С тех пор минуло без малого 37 лет. Спустя время умерла моя матушка и я остался один - единственный и полноправный владелец семейного дела и последний отпрыск древнего рода Строцци. - Антиквар грустно улыбнулся. - Тогда-то я и выставил в витрине эту шарманку. Она уже тогда не работала. Выставил, и терпеливо ждал. Не смогу вам с уверенностью сказать: чего именно. Но я был уверен, что некое судьбоносное событие должно быть связано именно с ней. И что оно обязательно произойдёт. Не спрашивайте меня: почему? У этой шарманки своя история, тесно связанная с нашей с Антонио молодостью. И вот, я дождался.
Вы верите в знаки Судбы? Предназначение? Провидение - пусть не Господне, но хотя б неуловимого, вездесущего Рока? Знаю, что верите, иначе вы бы не отдались со столь фатальной покорностью в руки своего собственного, кое и привело вас в тот вечер к витрине моей лавки. Остальное, так сказать, было не более, чем естественным следствием. Ну вот.
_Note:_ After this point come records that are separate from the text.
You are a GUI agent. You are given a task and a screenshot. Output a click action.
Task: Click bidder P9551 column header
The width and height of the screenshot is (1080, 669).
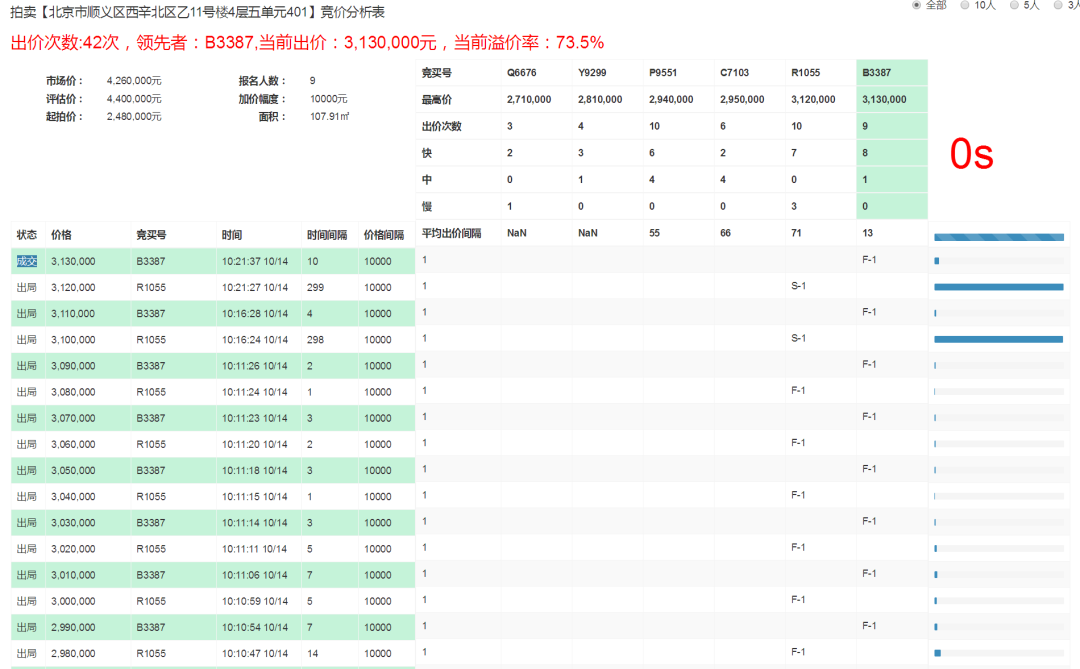[x=664, y=73]
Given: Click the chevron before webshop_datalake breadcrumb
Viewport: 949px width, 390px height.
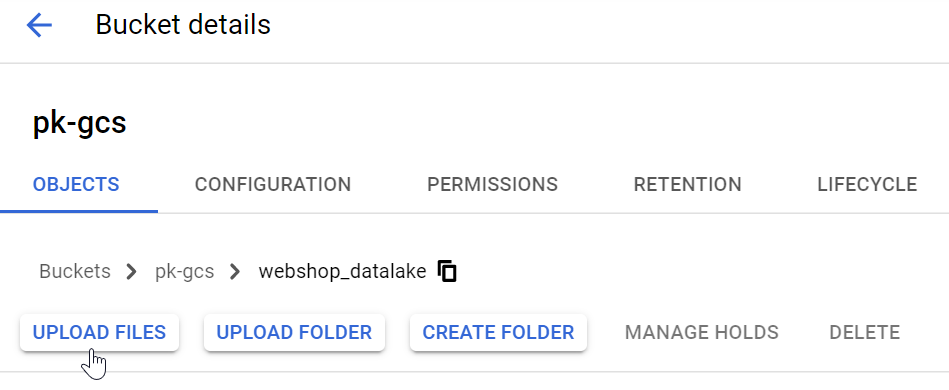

- А теперь слушайте. У вас есть два варианта или, если угодно - два сценария развития вашей дальнейшей... судьбы. Точнее, один у вас есть в любом случае, а второй предлагаю вам я. В первом случае вы уезжаете. Разумеется, после того, как получите свою законно заработанную шарманку. Более того, вы получите определенную сумму за свои самоотверженные усилия по её воскрешению, так что на первое время вам вполне хватит. И вы исчезнете, растворитесь на своём пути поисков себя. Правда, у вас не будет никаких документов и над вами будет витать опасность обнаружения, со всем вытекающим. Но, думаю, вы и так прекрасно отдаёте себе отчёт во всех возможных последствиях такого выбора.
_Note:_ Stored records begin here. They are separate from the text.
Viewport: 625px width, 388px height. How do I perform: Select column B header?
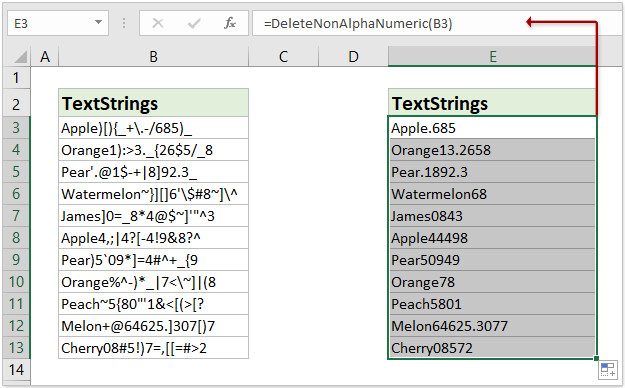(x=153, y=57)
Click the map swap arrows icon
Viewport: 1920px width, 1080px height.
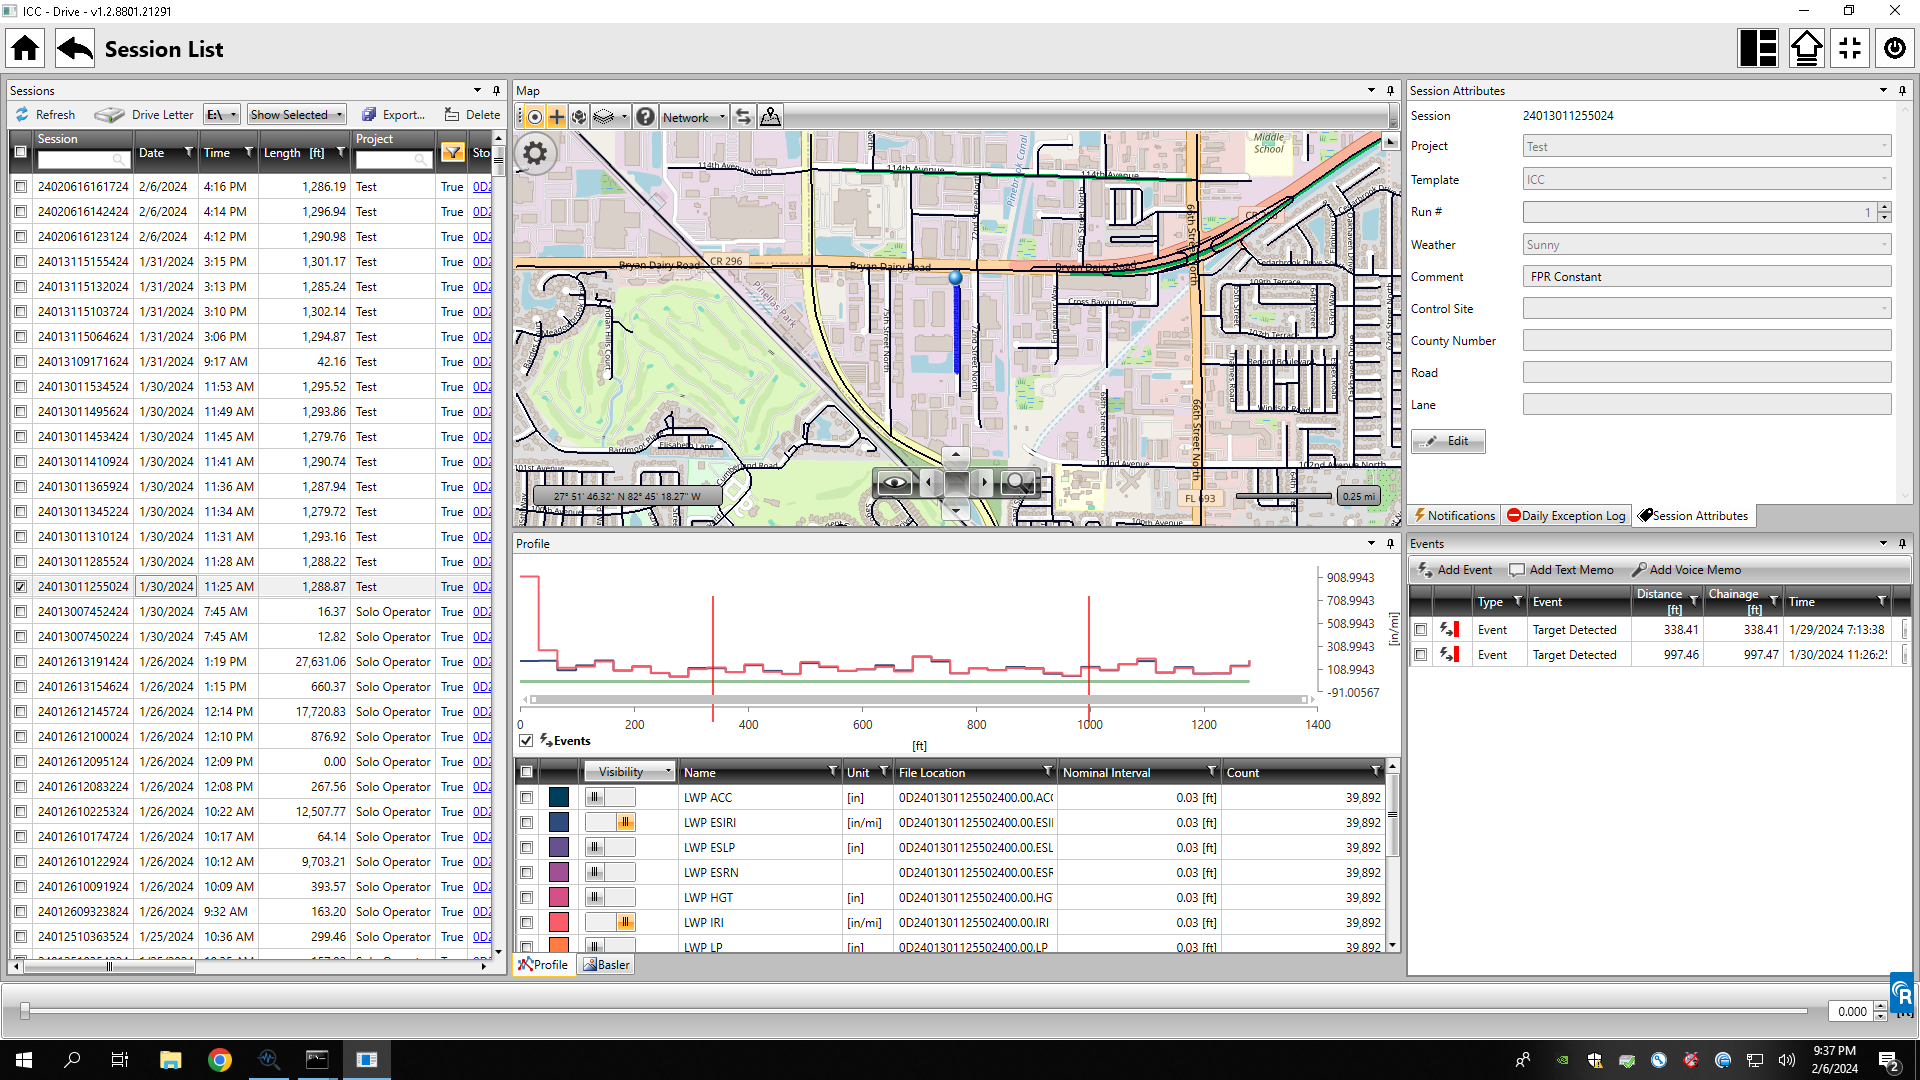click(743, 117)
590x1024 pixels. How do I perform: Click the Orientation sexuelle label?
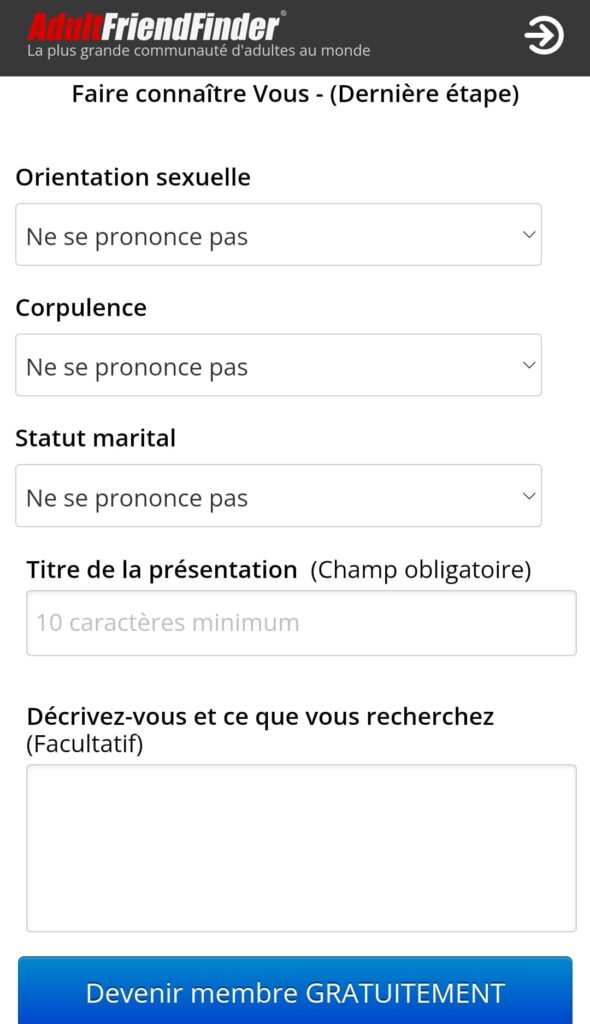[x=133, y=178]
По иному сценарию вы остаётесь. На том же месте и в том же качестве. Вы продолжите возвращать к жизни старые шарманки и других обитателей лавки древностей. А со временем возьмёте на себя большую часть управления ею. Но с одним разительным отличием: вы обретёте новое имя и станете... Антонио Строццини. Да, я предлагаю вам принять образ моего исчезнувшего брата, и тоже - со всем из того вытекающим. За десятилетия, прошедшие со времени его гипотетической смерти, образ его успел благополучно выветриться из памяти подавляющего большинства флорентийцев, его просто нет. Этот город меняется столь стремительно, хорошо или плохо, - что тут не осталось, практически, никого, кто бы знал и помнил Антонио лично. Конечно, какие-то слухи поползут, это неизбежно, но со слухами я управлюсь и, что куда важнее, я сумею выправить вам настоящие официальные бумаги на имя Антонио. По росту и общему сложению вы с ним вполне сопоставимы, ну а несопоставимое всегда можно списать на счёт прошедших лет, время, знаете ли, поразительный гримёр. Начальник городской полиции - мой давнишний приятель, он, как и я, коренной флорентиец, а это, скажу я вам, всё ещё кое-что да значит... Кроме того, вы достаточно молоды или не слишком стары - выбирайте на свой вкус, - для того, чтобы обзавестись семьёй и, кто знает, быть может, роду Строццини не суждено вконец угаснуть на мне самом. Остаётся ещё проблема вашего жуткого, ни на что не похожего акцента. Антонио никогда бы так не заговорил, даже по прошествии и ста лет отсутствия. Но тут уж ничего не поделаешь, как говорят у нас во Флоренции: чего нет, того не отнять. Я приму любой ваш ответ. Итак, друг мой, что вы решаете?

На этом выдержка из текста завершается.